### PROBLEM REQUIREMENTS
Reproduce each of the following entries word for word, keeping every line and its order unchanged.

==== INFORMATION GIVEN

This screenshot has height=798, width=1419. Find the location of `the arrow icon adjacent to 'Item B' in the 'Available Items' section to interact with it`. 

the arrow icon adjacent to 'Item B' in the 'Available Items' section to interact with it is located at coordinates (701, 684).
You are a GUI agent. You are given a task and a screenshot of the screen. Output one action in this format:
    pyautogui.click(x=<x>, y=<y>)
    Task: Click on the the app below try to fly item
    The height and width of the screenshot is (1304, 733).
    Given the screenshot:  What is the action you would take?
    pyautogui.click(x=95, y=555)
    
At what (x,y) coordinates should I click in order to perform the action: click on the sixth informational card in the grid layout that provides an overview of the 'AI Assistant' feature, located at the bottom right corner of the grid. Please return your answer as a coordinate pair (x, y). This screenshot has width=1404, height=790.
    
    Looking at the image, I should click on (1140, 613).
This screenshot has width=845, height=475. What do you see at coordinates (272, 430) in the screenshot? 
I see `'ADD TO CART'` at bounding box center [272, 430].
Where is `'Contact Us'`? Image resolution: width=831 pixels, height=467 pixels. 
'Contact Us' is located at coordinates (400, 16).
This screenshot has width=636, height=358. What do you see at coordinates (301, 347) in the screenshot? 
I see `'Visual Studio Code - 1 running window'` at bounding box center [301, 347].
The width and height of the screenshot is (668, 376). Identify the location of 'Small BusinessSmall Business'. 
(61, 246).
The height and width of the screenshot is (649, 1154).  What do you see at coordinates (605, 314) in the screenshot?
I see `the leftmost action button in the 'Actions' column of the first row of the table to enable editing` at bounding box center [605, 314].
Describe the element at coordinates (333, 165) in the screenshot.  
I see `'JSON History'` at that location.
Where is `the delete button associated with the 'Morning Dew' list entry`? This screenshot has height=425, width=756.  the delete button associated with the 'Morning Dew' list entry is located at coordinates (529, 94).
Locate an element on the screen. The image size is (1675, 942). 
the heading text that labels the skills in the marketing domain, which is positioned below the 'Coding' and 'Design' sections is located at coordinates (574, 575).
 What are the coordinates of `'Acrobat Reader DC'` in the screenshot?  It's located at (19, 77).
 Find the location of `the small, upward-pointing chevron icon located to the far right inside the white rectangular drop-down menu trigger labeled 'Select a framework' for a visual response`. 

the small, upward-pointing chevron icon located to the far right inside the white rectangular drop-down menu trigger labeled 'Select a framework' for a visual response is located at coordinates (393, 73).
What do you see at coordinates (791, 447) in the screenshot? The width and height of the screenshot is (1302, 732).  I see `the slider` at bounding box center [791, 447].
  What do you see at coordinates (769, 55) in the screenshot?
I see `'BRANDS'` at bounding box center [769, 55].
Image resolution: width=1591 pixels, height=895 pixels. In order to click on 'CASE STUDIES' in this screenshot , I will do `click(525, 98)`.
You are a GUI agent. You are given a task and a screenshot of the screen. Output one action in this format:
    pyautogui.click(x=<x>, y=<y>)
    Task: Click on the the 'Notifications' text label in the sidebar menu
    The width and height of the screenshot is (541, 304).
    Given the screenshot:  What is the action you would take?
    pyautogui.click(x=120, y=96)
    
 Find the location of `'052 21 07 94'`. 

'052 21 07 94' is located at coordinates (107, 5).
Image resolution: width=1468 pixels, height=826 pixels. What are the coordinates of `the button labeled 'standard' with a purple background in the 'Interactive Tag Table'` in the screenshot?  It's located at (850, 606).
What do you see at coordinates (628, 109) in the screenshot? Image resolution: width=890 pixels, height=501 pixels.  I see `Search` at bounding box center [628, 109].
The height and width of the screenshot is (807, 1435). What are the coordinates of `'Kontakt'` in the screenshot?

========

### REPLY TO THE TASK
This screenshot has height=798, width=1419. Find the location of `the arrow icon adjacent to 'Item B' in the 'Available Items' section to interact with it`. 

the arrow icon adjacent to 'Item B' in the 'Available Items' section to interact with it is located at coordinates (701, 684).
You are a GUI agent. You are given a task and a screenshot of the screen. Output one action in this format:
    pyautogui.click(x=<x>, y=<y>)
    Task: Click on the the app below try to fly item
    The height and width of the screenshot is (1304, 733).
    Given the screenshot:  What is the action you would take?
    pyautogui.click(x=95, y=555)
    
At what (x,y) coordinates should I click in order to perform the action: click on the sixth informational card in the grid layout that provides an overview of the 'AI Assistant' feature, located at the bottom right corner of the grid. Please return your answer as a coordinate pair (x, y). This screenshot has width=1404, height=790.
    
    Looking at the image, I should click on (1140, 613).
This screenshot has width=845, height=475. What do you see at coordinates (272, 430) in the screenshot? 
I see `'ADD TO CART'` at bounding box center [272, 430].
Where is `'Contact Us'`? Image resolution: width=831 pixels, height=467 pixels. 
'Contact Us' is located at coordinates (400, 16).
This screenshot has width=636, height=358. What do you see at coordinates (301, 347) in the screenshot? 
I see `'Visual Studio Code - 1 running window'` at bounding box center [301, 347].
The width and height of the screenshot is (668, 376). Identify the location of 'Small BusinessSmall Business'. 
(61, 246).
The height and width of the screenshot is (649, 1154).  What do you see at coordinates (605, 314) in the screenshot?
I see `the leftmost action button in the 'Actions' column of the first row of the table to enable editing` at bounding box center [605, 314].
Describe the element at coordinates (333, 165) in the screenshot.  
I see `'JSON History'` at that location.
Where is `the delete button associated with the 'Morning Dew' list entry`? This screenshot has height=425, width=756.  the delete button associated with the 'Morning Dew' list entry is located at coordinates (529, 94).
Locate an element on the screen. The image size is (1675, 942). 
the heading text that labels the skills in the marketing domain, which is positioned below the 'Coding' and 'Design' sections is located at coordinates (574, 575).
 What are the coordinates of `'Acrobat Reader DC'` in the screenshot?  It's located at (19, 77).
 Find the location of `the small, upward-pointing chevron icon located to the far right inside the white rectangular drop-down menu trigger labeled 'Select a framework' for a visual response`. 

the small, upward-pointing chevron icon located to the far right inside the white rectangular drop-down menu trigger labeled 'Select a framework' for a visual response is located at coordinates (393, 73).
What do you see at coordinates (791, 447) in the screenshot? The width and height of the screenshot is (1302, 732).  I see `the slider` at bounding box center [791, 447].
  What do you see at coordinates (769, 55) in the screenshot?
I see `'BRANDS'` at bounding box center [769, 55].
Image resolution: width=1591 pixels, height=895 pixels. In order to click on 'CASE STUDIES' in this screenshot , I will do `click(525, 98)`.
You are a GUI agent. You are given a task and a screenshot of the screen. Output one action in this format:
    pyautogui.click(x=<x>, y=<y>)
    Task: Click on the the 'Notifications' text label in the sidebar menu
    The width and height of the screenshot is (541, 304).
    Given the screenshot:  What is the action you would take?
    pyautogui.click(x=120, y=96)
    
 Find the location of `'052 21 07 94'`. 

'052 21 07 94' is located at coordinates (107, 5).
Image resolution: width=1468 pixels, height=826 pixels. What are the coordinates of `the button labeled 'standard' with a purple background in the 'Interactive Tag Table'` in the screenshot?  It's located at (850, 606).
What do you see at coordinates (628, 109) in the screenshot? Image resolution: width=890 pixels, height=501 pixels.  I see `Search` at bounding box center [628, 109].
The height and width of the screenshot is (807, 1435). What are the coordinates of `'Kontakt'` in the screenshot?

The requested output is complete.